▶ [TEXT SECTION]
┌──

Finding Home Maya Youssef
Album info
Album-Release:
2022
HRA-Release:
25.03.2022
Label: Seven Gates
Genre: Classical
Subgenre: Classical Crossover
Artist: Maya Youssef
Composer: Maya Youssef
Album including Album cover
- Maya Youssef (b. 1984):
- 1 Youssef: An Invitation To Day Dream 07:58
- 2 Youssef: In My Mother's Sweet Embrace 05:07
- 3 Youssef: Samai of Trees 08:05
- 4 Youssef: Jasmine Bayati: To An Earth Angel 05:00
- Maya Youssef, Al McSween:
- 5 YoussefMcSween: Silver Lining (Ensemble version) 09:18
- Maya Youssef:
- 6 Youssef: Lullaby A Promise of a Rainbow 03:48
- Al McSween, Maya Youssef:
- 7 McSweenYoussef: Soul Fever 08:57
- Maya Youssef:
- 8 Youssef: My Homeland 04:17
- 9 Youssef: Walk With Me (Quartet version) 04:24
- 10 Youssef: Walk With Me 04:31
Info for Finding Home
Maya Youssef is hailed as ‘queen of the qanun,’ the 78-stringed Middle Eastern plucked zither. Maya’s intense and thoughtful music is rooted in the Arabic classical tradition but forges pathways into jazz, Western classical and flamenco styles.
Maya’s latest tour Finding Home is a journey through memories and the essence of home both within and without. The music, deep and visceral, explores the full sonic textures of the qanun and Maya will be accompanied by the same musicians who recorded the album. The music from her latest album of the same name is about finding that place of peace, that place of softness, comfort, and healing which manifests in everyone in a unique way from finding home in nature to the people who make us feel that sense of relief and peace.
Maya wrote this album during a time of spiritual awakening. Over time she has come to accept the loss of her homeland and in the process of grieving (which she explored in her Album Syrian Dreams in 2018) Maya has found a much greater sense of home in the most spiritual sense.

└──

▶ [PROBLEM STATEMENT]
Reproduce the Finding Home album page word for word, between "Maya’s latest tour" and "relief and peace.", inclusive.

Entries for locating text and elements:
┌──

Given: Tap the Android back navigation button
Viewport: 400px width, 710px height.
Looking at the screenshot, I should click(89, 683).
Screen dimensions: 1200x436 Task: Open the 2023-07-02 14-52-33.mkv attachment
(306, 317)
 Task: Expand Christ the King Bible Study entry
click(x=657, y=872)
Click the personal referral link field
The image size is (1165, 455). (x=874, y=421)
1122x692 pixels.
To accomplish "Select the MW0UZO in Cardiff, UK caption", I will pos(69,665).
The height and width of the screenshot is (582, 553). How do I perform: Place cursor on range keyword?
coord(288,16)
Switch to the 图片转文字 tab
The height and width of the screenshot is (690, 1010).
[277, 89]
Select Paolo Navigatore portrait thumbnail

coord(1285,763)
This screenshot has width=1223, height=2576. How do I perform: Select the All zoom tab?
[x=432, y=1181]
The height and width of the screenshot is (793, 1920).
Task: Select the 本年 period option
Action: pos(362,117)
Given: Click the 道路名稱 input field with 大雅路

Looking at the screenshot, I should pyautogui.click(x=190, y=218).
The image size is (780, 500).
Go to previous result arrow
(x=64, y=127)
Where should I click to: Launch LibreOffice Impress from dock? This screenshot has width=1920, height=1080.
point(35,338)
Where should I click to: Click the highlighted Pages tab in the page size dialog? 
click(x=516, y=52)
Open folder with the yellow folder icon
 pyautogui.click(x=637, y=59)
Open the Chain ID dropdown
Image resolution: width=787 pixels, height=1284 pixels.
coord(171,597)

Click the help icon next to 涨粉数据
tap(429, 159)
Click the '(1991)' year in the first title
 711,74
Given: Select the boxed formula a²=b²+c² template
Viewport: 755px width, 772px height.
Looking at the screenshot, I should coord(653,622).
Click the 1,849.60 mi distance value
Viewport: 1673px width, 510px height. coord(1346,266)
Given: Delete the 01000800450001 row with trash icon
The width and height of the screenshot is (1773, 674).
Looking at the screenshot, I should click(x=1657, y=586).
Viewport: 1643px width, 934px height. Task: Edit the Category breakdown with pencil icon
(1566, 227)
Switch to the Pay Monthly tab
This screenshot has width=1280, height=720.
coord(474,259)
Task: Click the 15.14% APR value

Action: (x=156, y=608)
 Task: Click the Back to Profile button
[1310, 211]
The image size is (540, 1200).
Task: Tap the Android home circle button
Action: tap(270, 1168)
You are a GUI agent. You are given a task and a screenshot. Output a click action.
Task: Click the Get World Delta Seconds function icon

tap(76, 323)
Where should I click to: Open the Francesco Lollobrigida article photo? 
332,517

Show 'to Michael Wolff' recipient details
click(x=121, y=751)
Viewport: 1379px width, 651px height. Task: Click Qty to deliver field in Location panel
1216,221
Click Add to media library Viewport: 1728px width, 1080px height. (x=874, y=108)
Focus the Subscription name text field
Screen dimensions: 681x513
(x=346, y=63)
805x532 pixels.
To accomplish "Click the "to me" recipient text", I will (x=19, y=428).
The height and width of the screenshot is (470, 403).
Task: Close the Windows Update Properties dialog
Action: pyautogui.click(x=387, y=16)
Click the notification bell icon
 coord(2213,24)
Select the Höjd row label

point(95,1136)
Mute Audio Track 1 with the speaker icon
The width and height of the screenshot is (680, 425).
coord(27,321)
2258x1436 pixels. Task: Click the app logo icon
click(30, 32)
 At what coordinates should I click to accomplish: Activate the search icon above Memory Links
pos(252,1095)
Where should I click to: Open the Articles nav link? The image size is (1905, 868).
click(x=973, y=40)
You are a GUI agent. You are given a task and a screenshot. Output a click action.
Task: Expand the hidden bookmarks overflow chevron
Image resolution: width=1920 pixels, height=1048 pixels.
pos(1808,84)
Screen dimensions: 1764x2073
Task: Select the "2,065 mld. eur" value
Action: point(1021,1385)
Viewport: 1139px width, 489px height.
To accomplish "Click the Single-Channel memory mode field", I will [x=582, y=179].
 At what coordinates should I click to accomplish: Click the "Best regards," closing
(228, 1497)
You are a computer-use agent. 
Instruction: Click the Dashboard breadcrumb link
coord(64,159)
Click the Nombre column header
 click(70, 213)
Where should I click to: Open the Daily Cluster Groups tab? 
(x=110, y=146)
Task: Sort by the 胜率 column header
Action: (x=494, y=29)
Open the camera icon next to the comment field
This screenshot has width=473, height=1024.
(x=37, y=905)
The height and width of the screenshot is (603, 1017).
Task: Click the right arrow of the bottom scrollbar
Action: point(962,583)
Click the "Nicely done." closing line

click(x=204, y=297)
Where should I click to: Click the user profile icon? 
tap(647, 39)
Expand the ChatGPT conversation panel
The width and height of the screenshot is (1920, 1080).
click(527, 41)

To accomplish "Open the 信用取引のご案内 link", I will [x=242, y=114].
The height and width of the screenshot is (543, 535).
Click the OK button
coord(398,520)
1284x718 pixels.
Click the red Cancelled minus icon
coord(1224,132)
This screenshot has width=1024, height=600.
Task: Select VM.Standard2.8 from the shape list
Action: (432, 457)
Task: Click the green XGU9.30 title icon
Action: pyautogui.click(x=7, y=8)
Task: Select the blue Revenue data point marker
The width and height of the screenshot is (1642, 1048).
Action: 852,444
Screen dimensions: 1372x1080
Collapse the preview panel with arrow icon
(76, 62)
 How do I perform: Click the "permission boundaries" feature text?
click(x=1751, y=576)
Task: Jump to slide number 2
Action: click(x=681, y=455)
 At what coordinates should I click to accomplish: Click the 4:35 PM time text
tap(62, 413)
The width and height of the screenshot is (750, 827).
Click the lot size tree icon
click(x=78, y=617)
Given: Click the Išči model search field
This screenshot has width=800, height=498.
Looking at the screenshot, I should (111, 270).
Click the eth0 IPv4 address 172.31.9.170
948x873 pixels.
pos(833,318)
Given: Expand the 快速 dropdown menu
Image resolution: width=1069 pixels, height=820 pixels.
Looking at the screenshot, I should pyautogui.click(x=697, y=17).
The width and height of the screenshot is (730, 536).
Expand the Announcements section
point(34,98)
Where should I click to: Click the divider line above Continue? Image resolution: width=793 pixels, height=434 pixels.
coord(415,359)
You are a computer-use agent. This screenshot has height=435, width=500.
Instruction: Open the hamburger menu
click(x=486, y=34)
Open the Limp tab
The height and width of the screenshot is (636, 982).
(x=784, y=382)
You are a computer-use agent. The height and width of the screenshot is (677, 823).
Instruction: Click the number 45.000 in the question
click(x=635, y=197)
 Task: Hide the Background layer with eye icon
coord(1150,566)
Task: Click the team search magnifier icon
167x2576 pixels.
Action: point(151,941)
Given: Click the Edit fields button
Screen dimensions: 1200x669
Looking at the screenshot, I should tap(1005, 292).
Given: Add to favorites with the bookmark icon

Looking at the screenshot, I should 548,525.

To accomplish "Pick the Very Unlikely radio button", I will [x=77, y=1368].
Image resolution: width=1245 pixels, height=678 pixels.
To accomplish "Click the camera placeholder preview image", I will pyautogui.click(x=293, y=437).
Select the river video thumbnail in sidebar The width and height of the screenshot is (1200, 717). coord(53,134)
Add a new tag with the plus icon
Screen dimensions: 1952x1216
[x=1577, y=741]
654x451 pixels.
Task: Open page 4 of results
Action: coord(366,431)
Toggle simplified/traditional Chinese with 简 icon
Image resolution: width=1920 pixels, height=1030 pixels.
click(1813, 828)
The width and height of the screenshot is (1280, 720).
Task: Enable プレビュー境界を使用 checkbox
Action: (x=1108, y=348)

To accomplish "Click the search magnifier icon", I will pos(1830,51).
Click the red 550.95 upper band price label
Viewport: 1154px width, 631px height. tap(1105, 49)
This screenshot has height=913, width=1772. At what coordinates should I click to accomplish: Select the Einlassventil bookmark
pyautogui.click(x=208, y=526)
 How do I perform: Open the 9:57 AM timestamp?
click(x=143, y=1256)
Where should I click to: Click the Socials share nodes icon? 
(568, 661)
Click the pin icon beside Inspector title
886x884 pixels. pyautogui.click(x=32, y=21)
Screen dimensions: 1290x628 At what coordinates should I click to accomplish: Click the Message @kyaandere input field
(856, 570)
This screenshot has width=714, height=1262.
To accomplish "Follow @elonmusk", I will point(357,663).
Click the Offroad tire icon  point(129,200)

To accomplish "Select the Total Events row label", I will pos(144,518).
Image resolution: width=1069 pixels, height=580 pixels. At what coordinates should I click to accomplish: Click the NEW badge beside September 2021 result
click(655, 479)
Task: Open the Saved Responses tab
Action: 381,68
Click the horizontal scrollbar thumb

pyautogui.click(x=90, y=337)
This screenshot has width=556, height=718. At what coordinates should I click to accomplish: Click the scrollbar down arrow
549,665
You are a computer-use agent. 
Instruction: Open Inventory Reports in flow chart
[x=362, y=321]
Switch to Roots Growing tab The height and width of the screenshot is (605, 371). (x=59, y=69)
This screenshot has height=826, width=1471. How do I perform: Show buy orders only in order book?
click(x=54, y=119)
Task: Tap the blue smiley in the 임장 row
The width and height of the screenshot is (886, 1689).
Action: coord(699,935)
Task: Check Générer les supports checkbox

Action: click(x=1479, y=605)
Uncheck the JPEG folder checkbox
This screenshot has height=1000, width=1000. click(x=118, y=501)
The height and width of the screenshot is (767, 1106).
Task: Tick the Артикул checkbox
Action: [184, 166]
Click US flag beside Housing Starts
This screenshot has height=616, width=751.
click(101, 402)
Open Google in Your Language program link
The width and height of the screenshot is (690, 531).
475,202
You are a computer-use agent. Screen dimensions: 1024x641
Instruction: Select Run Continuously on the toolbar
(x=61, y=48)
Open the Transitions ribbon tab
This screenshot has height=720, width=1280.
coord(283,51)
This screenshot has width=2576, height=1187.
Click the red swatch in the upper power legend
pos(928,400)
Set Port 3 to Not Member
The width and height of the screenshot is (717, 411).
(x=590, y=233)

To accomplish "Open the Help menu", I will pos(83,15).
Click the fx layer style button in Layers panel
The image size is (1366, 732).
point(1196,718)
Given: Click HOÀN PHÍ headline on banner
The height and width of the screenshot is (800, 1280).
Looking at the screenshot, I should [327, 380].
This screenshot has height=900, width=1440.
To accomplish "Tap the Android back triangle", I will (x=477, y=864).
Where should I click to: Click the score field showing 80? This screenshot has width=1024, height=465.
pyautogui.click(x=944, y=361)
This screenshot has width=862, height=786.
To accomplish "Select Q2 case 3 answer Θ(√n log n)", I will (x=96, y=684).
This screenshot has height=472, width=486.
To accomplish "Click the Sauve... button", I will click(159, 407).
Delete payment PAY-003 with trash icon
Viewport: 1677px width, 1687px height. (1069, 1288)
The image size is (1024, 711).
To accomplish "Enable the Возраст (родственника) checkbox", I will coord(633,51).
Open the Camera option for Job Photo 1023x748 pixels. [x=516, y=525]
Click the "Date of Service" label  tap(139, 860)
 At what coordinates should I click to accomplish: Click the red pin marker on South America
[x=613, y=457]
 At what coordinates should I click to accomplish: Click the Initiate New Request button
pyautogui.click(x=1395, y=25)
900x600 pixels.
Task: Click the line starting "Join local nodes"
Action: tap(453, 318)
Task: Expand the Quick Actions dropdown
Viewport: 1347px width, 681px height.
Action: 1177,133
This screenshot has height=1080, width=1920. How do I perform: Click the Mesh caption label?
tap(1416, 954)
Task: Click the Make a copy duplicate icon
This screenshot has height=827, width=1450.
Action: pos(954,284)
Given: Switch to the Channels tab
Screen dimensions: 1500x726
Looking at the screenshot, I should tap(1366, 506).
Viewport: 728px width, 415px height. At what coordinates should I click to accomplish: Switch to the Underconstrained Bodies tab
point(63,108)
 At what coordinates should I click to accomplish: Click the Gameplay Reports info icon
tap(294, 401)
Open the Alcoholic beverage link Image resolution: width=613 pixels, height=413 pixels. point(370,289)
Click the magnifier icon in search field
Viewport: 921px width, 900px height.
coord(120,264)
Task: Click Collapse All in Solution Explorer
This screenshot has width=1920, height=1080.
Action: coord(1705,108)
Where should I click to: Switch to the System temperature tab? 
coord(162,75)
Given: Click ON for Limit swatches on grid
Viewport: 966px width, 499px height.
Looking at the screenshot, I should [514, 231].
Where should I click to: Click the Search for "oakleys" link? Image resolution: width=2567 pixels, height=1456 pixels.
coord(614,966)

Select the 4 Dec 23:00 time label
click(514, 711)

└──

▶ [SOLUTION TO THE PROBLEM]
Maya’s latest tour Finding Home is a journey through memories and the essence of home both within and without. The music, deep and visceral, explores the full sonic textures of the qanun and Maya will be accompanied by the same musicians who recorded the album. The music from her latest album of the same name is about finding that place of peace, that place of softness, comfort, and healing which manifests in everyone in a unique way from finding home in nature to the people who make us feel that sense of relief and peace.